A new administrative challenge: BBBEE

Warwick explains that PJ van Reenen (Pty) Ltd is a Qualifying Small Enterprise (turnover is between R5 million and R35 million) and thus needs to meet any four of the following criteria to qualify for a BBBEE contribution. 1. Ownership: 25% + 1 vote. 2. Management and control: 50,1%. 3. Employment equity: At nought to five years = 40% management and 60% employees. At six to 10 years = 60% management and 70% employees. 4. Skills development: 2% of payroll. 5. Preferential procurement: nought to five years = 40% of spend, thereafter 50%. 6. Enterprise development: 2% net profit after tax. 7. Socio-economic development: 1% net profit after tax. The company has selected sectors 3, 4, 6 and 7 where they predict they will be between 60% and 100% compliant with their existing management staff; training courses arranged; further assistance to forestry subcontractors; and their social upliftment programmes, already underway for years. At present the minimum requirement in the forestry sector is 31% compliance. According to the company statement, “PJ van Reenen (Pty) Ltd has traditionally always been proactive in these specific areas and is quite confident that it will not be adversely affected in any way.”
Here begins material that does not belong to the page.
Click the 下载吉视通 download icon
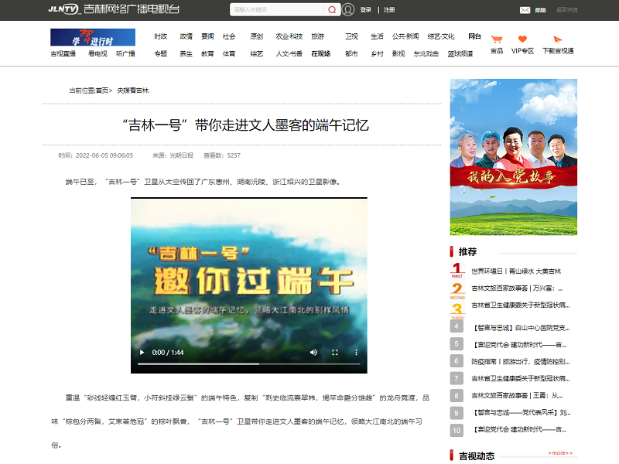619x464 pixels. point(558,40)
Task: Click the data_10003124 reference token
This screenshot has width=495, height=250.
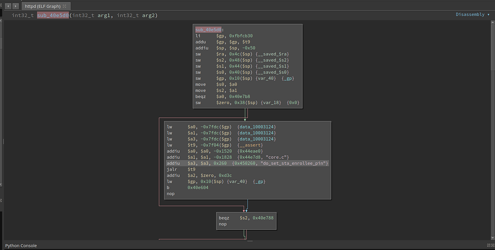Action: (257, 126)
The Van Reenen family tree

Warwick’s great uncle, Vintcent van Reenen (second son of PJ van Reenen Senior) has recorded the family history, which like any SA farming story has its trials, tribulations and triumphs. For the first 10 years the family farmed fruit, vegetables, crops and animals. They survived war, Spanish flu, floods, the depression, and debt. The family fortunes improved in 1921 when their first sawmill was built to manufacture ox-wagon parts, mainly from stinkwood, hard pear and ironwood. After two sawmills in succession had burnt to the ground, PJ van Reenen Junior built a bigger one to process the radiata pine which was planted from 1940 onwards. For the next 50 years the Van Reenens supplied various forms of building timber until, in 1994, they closed the mill because it was too small. The pole yard was expanded in 1995 and has been going strong ever since.
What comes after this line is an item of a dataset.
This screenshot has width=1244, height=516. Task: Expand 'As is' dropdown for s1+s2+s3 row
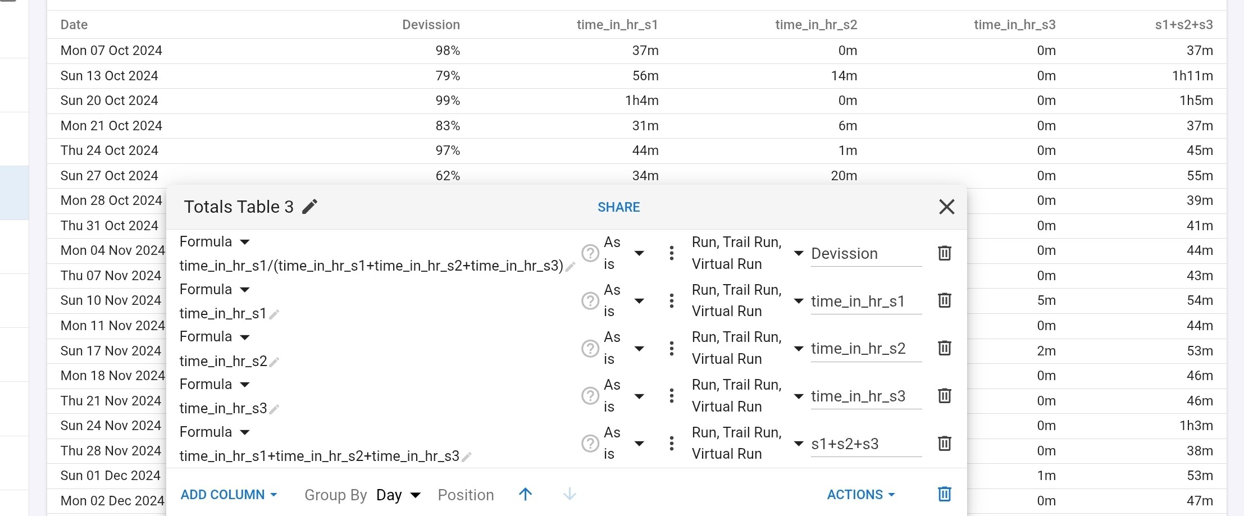click(x=639, y=444)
Any readers interested in the history of this area are advised to explore the company website, at www.pjvanreenen.co.za. It offers a lot of insight into the lives of this area’s pioneers, how many difficulties they faced but also how much fun they had. According to the definitive quote the Van Reenen men are “characterised by their determination and stubbornness and an ability to have a strong vision of the future”. Another historic quote is “my [Vintcent’s] father’s [PJ Van Reenen Senior’s] farming guide was the Farmer’s Weekly which he usually read from cover to cover. This publication had fairly recently been started and was edited by an old school friend of my father, one Sydney Yorke Ford.” This relationship also seems to have led to the introduction of the first kikuyu grass to the area. The family story makes many references to “Tottie”, the name given to Vintcent’s mother Florence by her grandchildren because she called them “tiny tots”. Tottie was the matriarch of the family and seems to have held it all together when the going got tough. Carol-Anne van Reenen recently opened a restaurant on the premises, with the company shop, filling station and take-away, called “Tottie’s”. Carol-Anne’s husband Willoughby “Willo” van Reenen is Warwick’s father and managing director. Her son Robbie Bruce-Brand is financial director and general manager and her daughter Janice Lynn Bruce-Brand is accounts manager.